His second wife says that she met him at the beginning of 1988 and they started going out together in about October 1988 when she was 20 years of age. At this time he was almost 40. They came to Australia in March 1989 and commenced living together and were married on 5 December 1991. When they arrived in Australia they stayed with Mr Bannister’s brother and after three months moved into a place of their own.
They have a daughter who was born on 23 September 1989 and is 8 years old and a son who was born on 10 November 1990 and is 7 years old. Both children attend a local state primary school. Mr Bannister says that when he came to Australia he worked building houses for a couple of years, then worked as an employee for his brother-in-law as a brick paver and later ultimately became self-employed as a brick paver over a four year period. For the past four years he has done irregular work unloading trawlers but says on average that he would work 20-30 hours per week. Mrs Bannister says that he cooks and cleans the house and is an excellent “house husband”.
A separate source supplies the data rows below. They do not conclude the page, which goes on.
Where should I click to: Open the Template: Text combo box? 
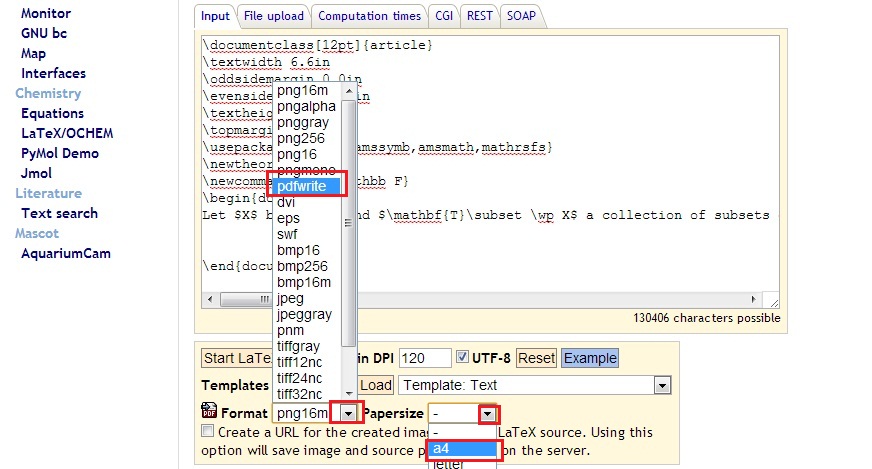(x=535, y=385)

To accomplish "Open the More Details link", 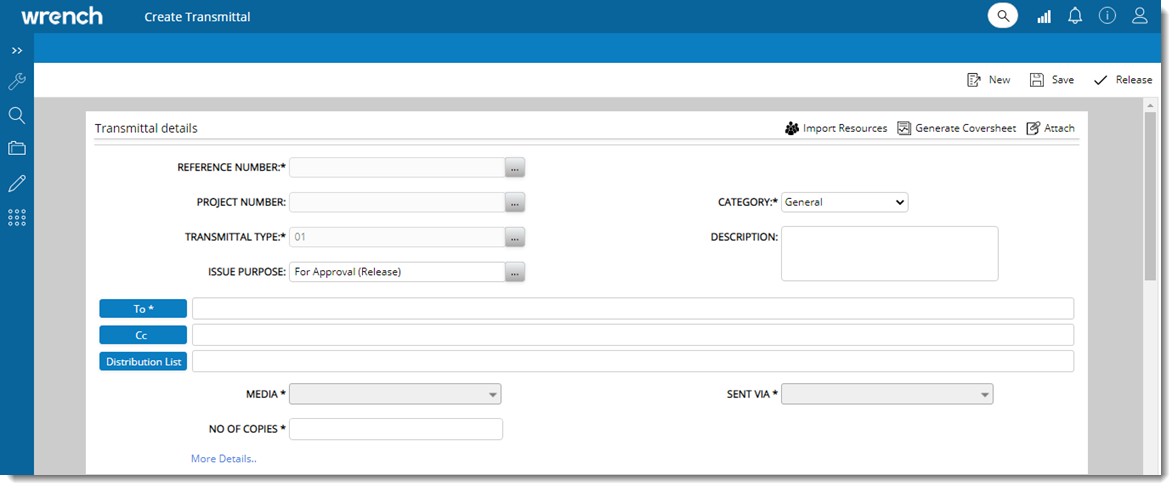I will coord(224,459).
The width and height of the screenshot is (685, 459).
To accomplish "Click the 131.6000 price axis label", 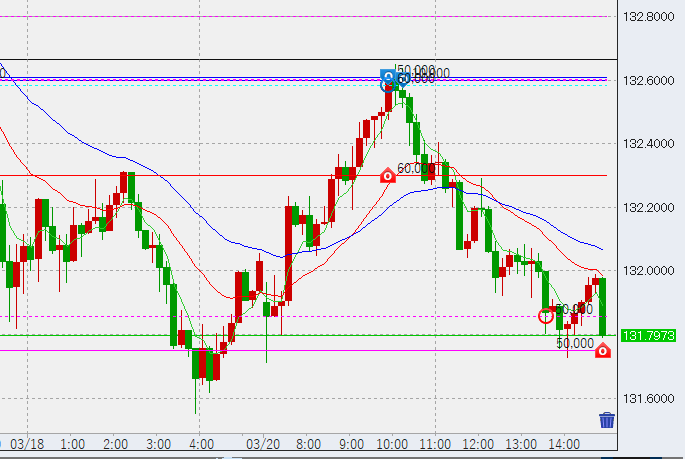I will pos(649,399).
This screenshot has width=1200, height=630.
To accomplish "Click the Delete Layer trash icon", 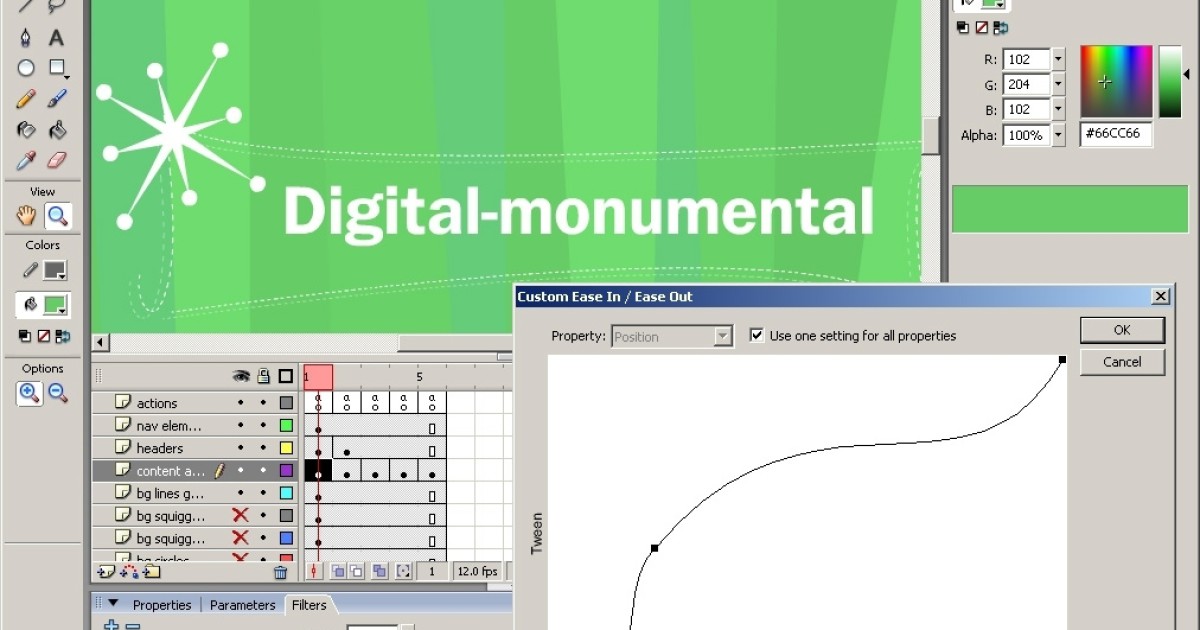I will click(x=281, y=572).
He and his children are heavily involved in local cultural and sporting activities. He obtained Australian citizenship so his children would be born as Australians although his wife has retained her New Zealand citizenship. The affidavit material shows particular concern about the effect of extradition on the children of his second marriage. Mrs Bannister says: “Our children believe that only bad people go to jail. I fear they will not comprehend what is happening if Bill is extradited. [Our son] idealises his father.” His children will suffer by his extradition but not to any greater extent than children of any person facing similar charges.
He and his wife are currently renting a house and he has a brother and sister and brother-in-law and sister-in-law in Australia. They live close to them and see them regularly. Since 1995 he has been the president of the Inter-Club Social Darts and this year he is president of the Kawana Junior Rugby League Club. He is heavily involved in coaching and organising for the club. No doubt these activities have provided him with pleasure as well as the satisfaction of taking a responsible position.
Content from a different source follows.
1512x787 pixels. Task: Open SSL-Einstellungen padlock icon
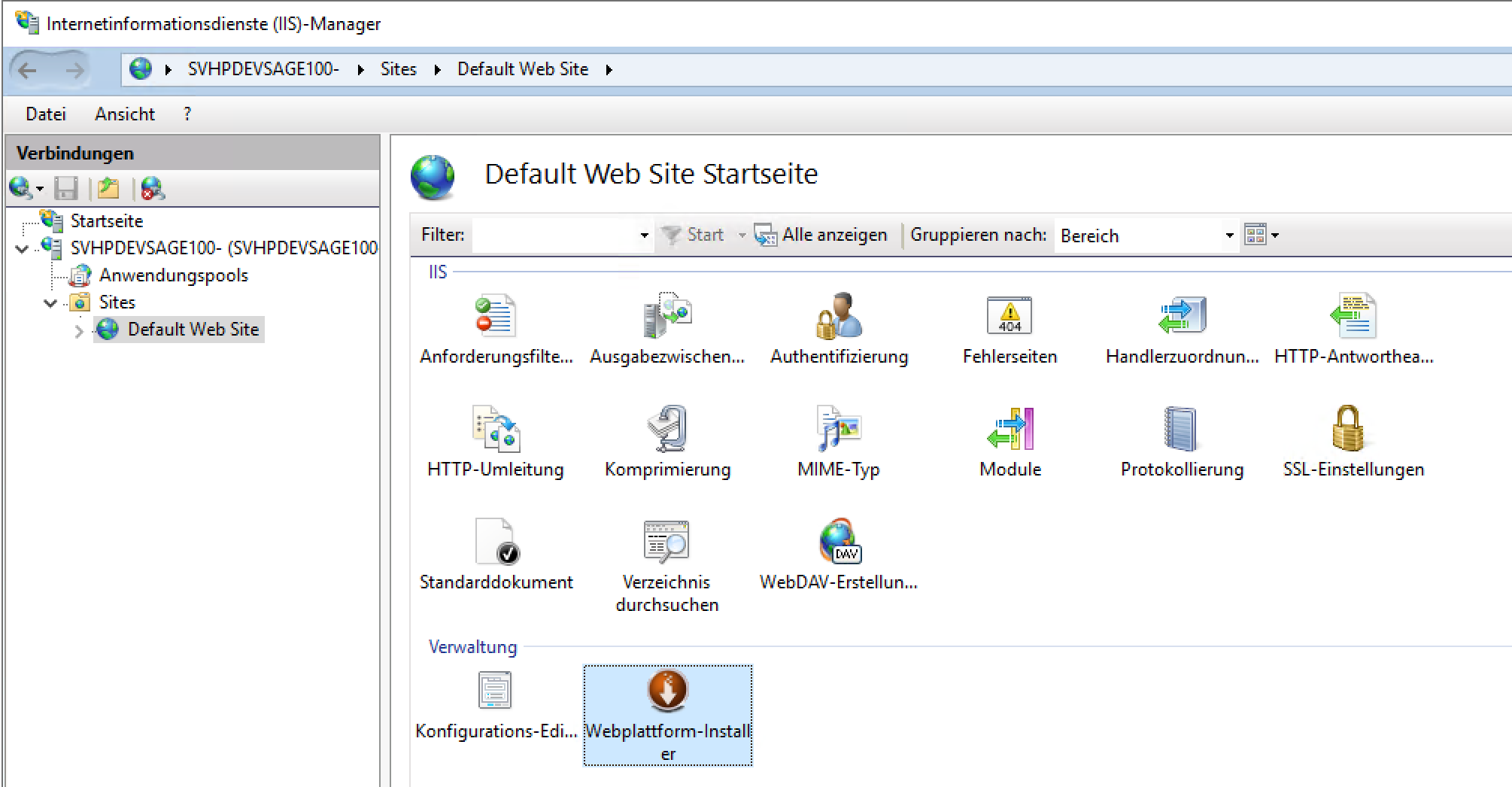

He has continued to reside at the same address at which he resided when he was first contacted by the police approximately 18 months ago concerning the current charges.
He has never used a false name or sought to evade authorities concerning these charges. He does however have a short criminal history. On 3 February 1995 he was dealt with in the Maroochydore Magistrates Court for producing a dangerous drug between 1 October 1994 and 3 February 1995. No conviction was recorded and he was fined $600 pursuant to s.12 of the Penalties and Sentences Act.
Unlike the accused in Venkataya, it cannot be said therefore that Mr Bannister has led an exemplary life in Australia. His work is in the fishing industry and is casual. There appears to be no suggestion that similar work opportunities would not be open to him in New Zealand. He owns no property in Australia. The hardship to the accused is not so great as to amount to oppression. Given the seriousness of the charges, his extradition to New Zealand cannot be said to be too severe a punishment.
In all of the circumstances, I am not of the view that it would be unjust, oppressive or too severe a punishment to surrender Mr Bannister to New Zealand. I therefore quash the order of the magistrate and direct a magistrate to order, by warrant, that William Tuhuru David Bannister be surrendered to New Zealand.